:: Records for processing ::

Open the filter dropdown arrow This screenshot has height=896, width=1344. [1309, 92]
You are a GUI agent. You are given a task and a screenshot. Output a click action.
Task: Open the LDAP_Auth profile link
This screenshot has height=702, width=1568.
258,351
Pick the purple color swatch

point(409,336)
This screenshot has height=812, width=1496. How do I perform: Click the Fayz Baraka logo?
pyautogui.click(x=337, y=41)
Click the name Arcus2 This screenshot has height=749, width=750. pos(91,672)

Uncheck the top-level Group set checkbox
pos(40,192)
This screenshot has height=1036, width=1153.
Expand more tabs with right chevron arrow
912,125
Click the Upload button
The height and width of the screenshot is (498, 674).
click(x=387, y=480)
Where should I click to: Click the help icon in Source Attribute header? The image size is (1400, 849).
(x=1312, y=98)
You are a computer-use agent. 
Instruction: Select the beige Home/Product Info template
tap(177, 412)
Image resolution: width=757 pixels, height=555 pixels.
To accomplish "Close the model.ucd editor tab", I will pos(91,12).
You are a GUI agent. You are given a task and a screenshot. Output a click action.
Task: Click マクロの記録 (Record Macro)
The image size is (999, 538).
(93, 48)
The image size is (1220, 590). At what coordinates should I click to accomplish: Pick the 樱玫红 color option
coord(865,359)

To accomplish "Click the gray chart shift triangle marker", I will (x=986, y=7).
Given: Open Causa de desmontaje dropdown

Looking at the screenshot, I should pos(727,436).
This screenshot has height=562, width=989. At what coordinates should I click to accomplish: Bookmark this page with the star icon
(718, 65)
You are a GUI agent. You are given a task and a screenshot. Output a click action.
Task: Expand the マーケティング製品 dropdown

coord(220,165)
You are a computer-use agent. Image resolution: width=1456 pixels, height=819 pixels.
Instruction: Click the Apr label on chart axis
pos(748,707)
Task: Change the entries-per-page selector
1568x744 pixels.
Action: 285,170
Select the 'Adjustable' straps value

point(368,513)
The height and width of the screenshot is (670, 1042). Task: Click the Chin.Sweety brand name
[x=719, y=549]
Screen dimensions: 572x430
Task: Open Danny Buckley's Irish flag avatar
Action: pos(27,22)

:::

• _Aim of the exercise_:
What are the lines above that hold the string "computer"? Copy them.

• _Exercise solution_:
You are a computer-use agent. 
You are a computer-use agent. Image resolution: width=1456 pixels, height=819 pixels.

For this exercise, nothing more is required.